Considering B₁⁺ and B₁^- effects, the resulting measured signal intensity for SPGR acquisition with selected flip angle (FA) α_n is: $$I_{\alpha_{n}}(r)=cM_{0}(r)B_1^-(r)\frac{\sin(B_1^+(r)\cdot\alpha_{n})(1-E_{1})}{1-E_{1}\cos(B_1^+(r)\cdot\alpha_{n})}E_{2}, [1]$$ where M₀(r) is the equilibrium longitudinal magnetization, c a constant, $$$E_{1,2}=e^{-\frac{TR}{T_{1,2^{*}}}}$$$, B₁^-(r) the relative receive coil characteristic, and B₁⁺(r) the relative FA variation. For quantitative imaging, an image intensity I₀(r) proportional to M₀(r) is required. Neglecting c and E₂ in Eq. (1), I₀(r) can be approximated by: $$I_0(r) \approx \frac{I_{\alpha_{n}}(r)}{w_{ss}(r, \alpha_{n})\cdot B_1^-(r)}, [2]$$ where w_ss(r,α_n) is a steady-state factor depending on B₁⁺(r). Moreover, in case of using a transmit/receive coil B₁^-(r) = B₁⁺(r) allowing to compensate for transmit and receive effects after calculation of B₁⁺(r) from ratio of the signal intensities acquired with two different FAs.

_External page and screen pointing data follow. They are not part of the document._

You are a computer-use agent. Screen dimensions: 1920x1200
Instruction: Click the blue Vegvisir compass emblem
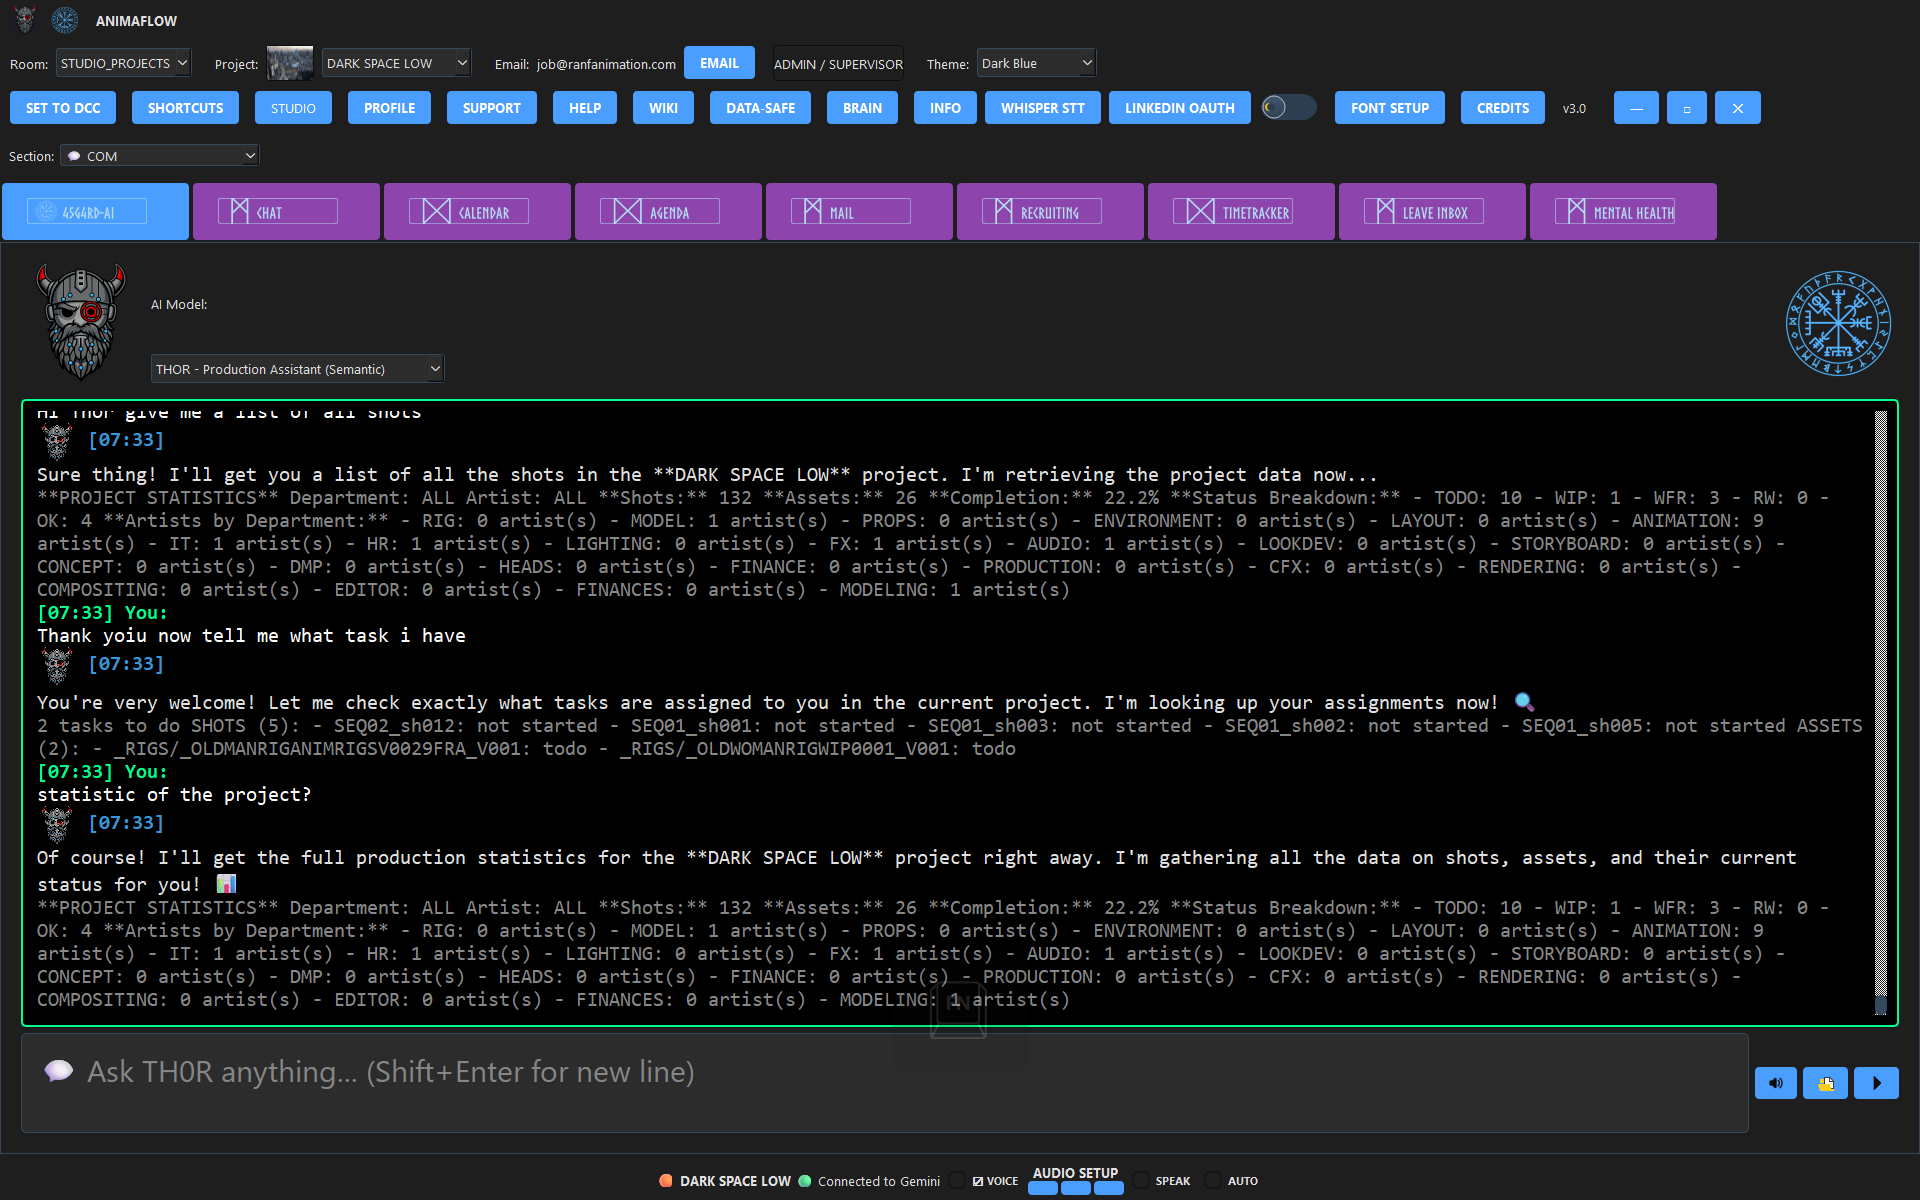1837,324
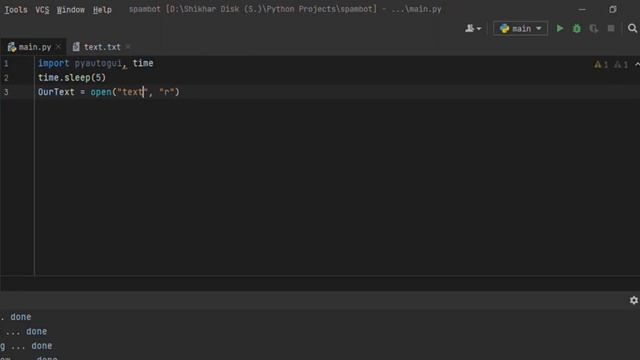Open the Tools menu
The width and height of the screenshot is (640, 360).
tap(16, 10)
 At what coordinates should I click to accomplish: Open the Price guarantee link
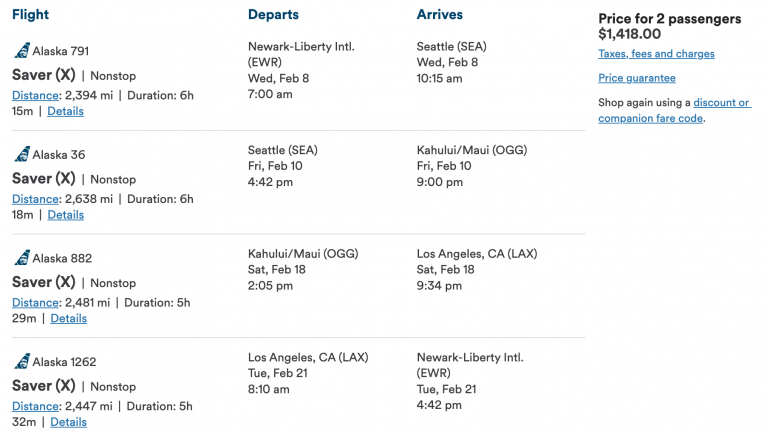[636, 78]
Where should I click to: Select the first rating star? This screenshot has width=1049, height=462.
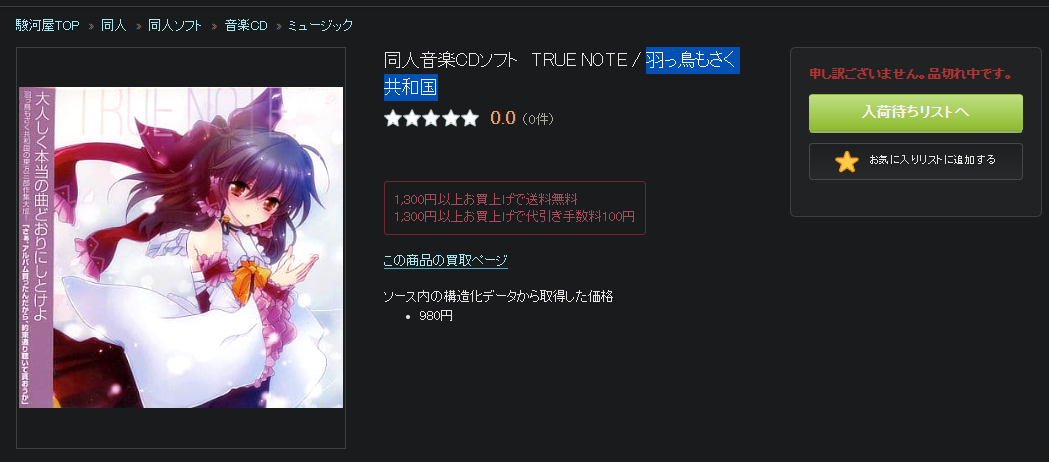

The technique was tested in one NMRI mouse anesthetized using i.p. ketamine/xylazine injection to avoid any signal contamination from inhaled anesthesia gases. About 200µL of the HMSS-PFCE dispersion (theoretical load of 11.23mg PFCE) was injected systemically into the tail vein. A reference probe of 20mM (11.7mg/mL) concentration of PFCE diluted in n-Hexane was placed into the field-of-view (FOV). MR scanning was performed directly after injection (20 to 40min post-injection), 24h, and 96h post-injection. Two SPGR acquisitions with the following parameters: FOV = 3.2x4cm, matrix = 32x40, slice thickness 3mm, TE/TR = 1.7ms/350ms, NEX = 56, and FA = 30/45° resulting in 13min acquisition time per FA - could be performed within the anesthesia time.

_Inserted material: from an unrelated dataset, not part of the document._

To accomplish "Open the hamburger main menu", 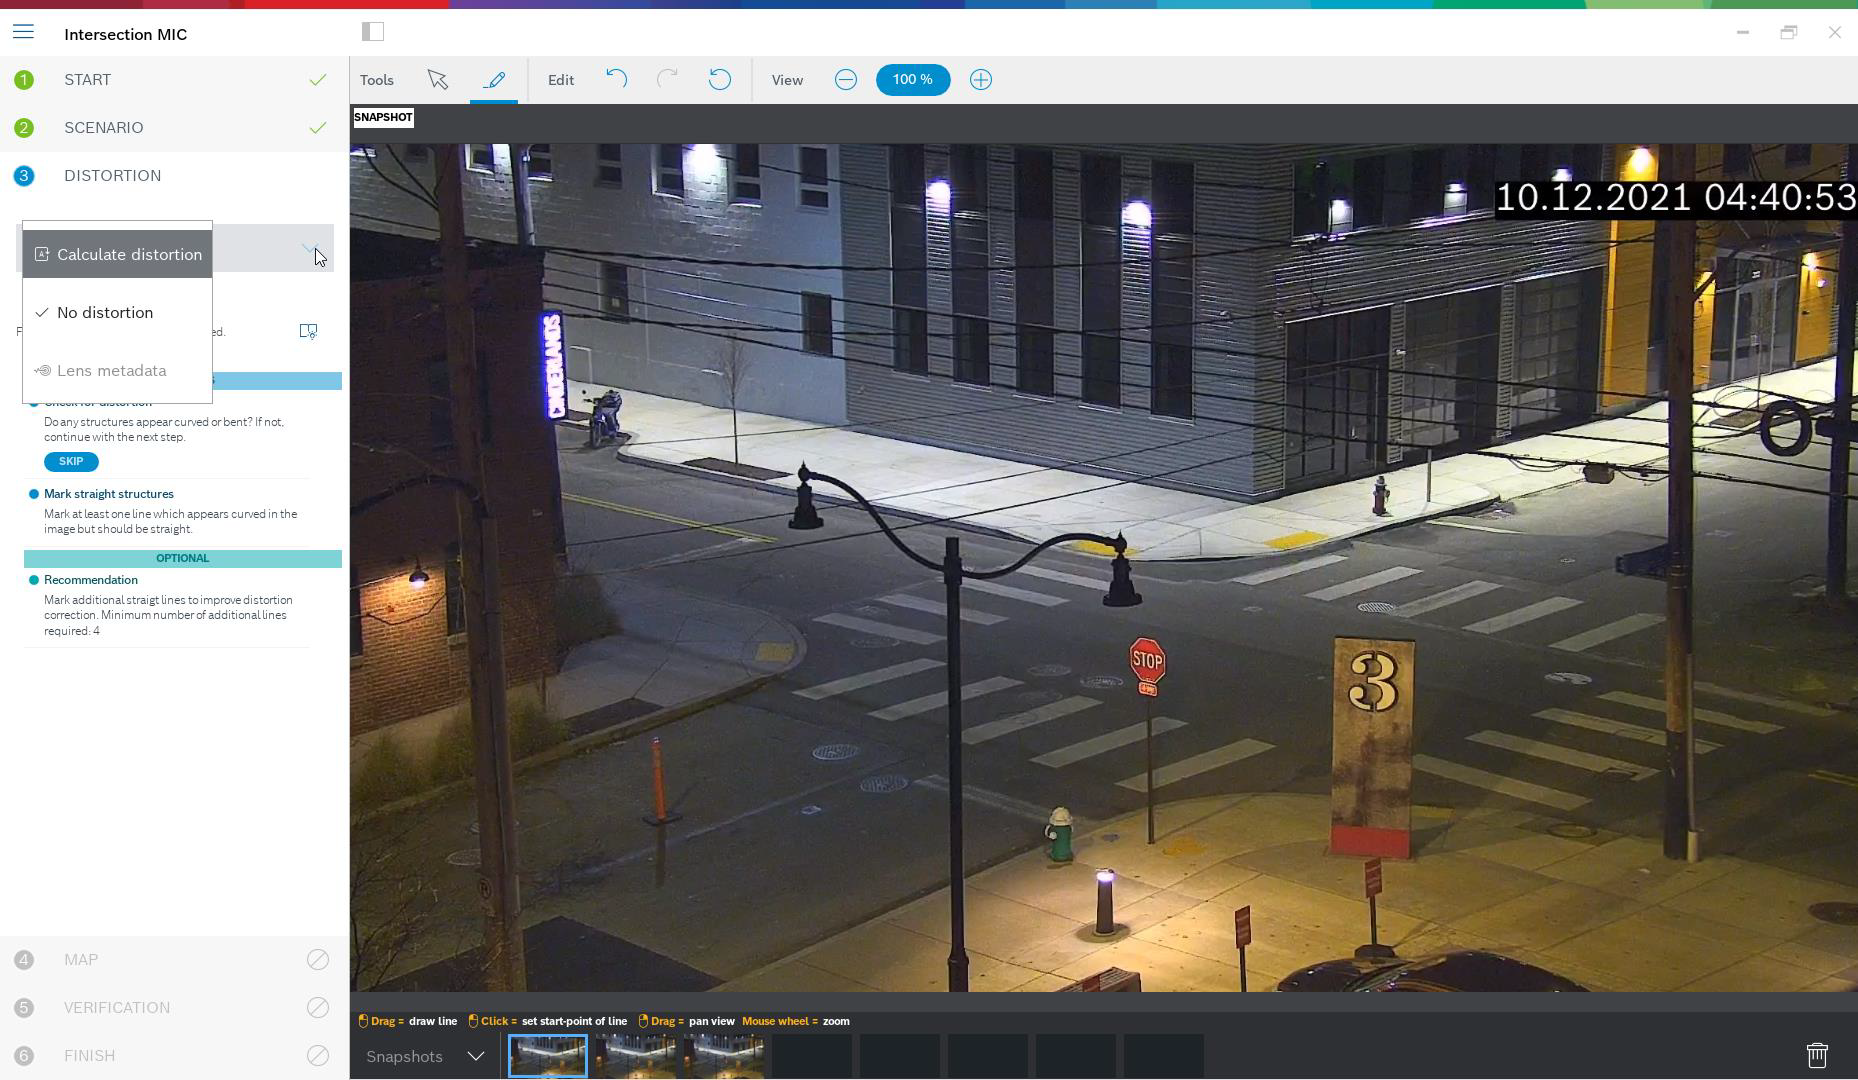I will coord(23,33).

¹⁹F signal was quantified based on the data acquired 24h post-injection. B₁⁺ mapping was performed on a slice-by-slice approach using previously measured PFCE T₁ value of 650ms. Pixel-wise concentration was calculated based on the non-corrected and B₁⁺/B₁^--corrected signal intensity images acquired at 30° and 45° respectively. Calculation of the total PFCE volume was done by integrating the ¹⁹F signal over all slices.

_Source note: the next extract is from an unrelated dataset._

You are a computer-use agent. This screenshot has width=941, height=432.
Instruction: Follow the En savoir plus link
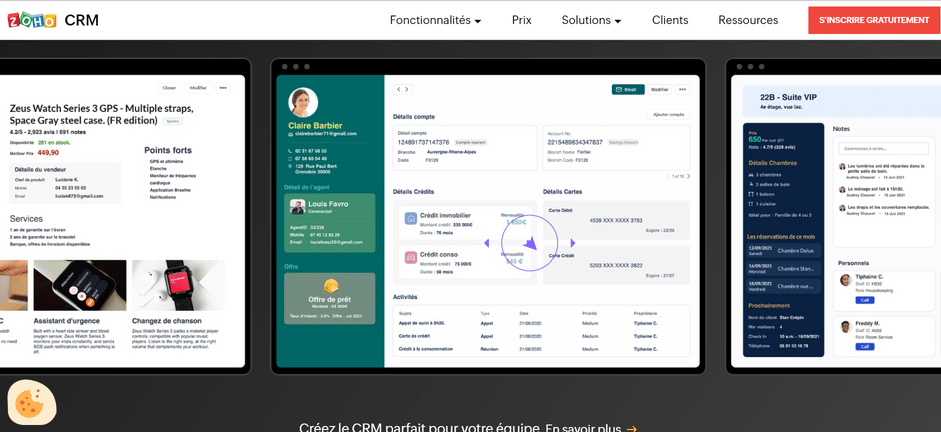click(x=590, y=428)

No fluorine signal from the mouse abdomen could be detected directly after intravenous injection of HMSS-PFCE nanoparticles. 24h post-injection pronounced fluorine signal could be detected exclusively in the mouse liver (Figure 1), which was completely gone 96h post-injection. Respective correction data considering transmit and receive effects could be calculated from 30° and 45° data. Resulting concentration maps derived from the signal intensity images acquired at 30° and 45° flip angles before and after correction are shown in Figure 2. An overview of the mean PFCE concentrations in the liver calculated for fluorine containing slices for corrected and non-corrected data is provided in Figure 3. Correction yielded similar ¹⁹F concentrations for different FAs, whereas without correction the resulting concentrations differed by up to 25%. The PFCE quantity in the liver as evaluated from the B₁⁺/B₁^--corrected concentration maps resulted to 9.73mg (for 30° FA image) and 9.59mg (for 45° FA image), corresponding to more than 85% of the injected amount of PFCE. Quantification from non-corrected data yielded high differences between the two FAs and lower absolute values of 7.10mg (for 30° FA image) and 8.23mg (for 45° FA image).Without correction, the inhomogeneous B₁⁺ profile yielded inaccurate quantification results as obvious by the huge differences of the ¹⁹F concentrations derived from two FAs. With the proposed correction, the resulting concentrations were almost independent on the FA indicating good correction of the transmit and receive effects. The PFCE amount in the liver calculated after B₁⁺/B₁^--correction (~10mg) does still not perfectly match the theoretical value of 11.23mg. Remaining differences may be attributed to actually lower amount of particles in injected solution, non-complete loading of the particles, variations of the particle properties and partly excreted or still circulating particles 24h after injection.In conclusion, proposed method for correction of B₁⁺ and B₁^- inhomogeneities enables accurate quantification of local ¹⁹F aggregations with acquisition times suitable for in vivo applications without requiring any modifications of the imaging sequence.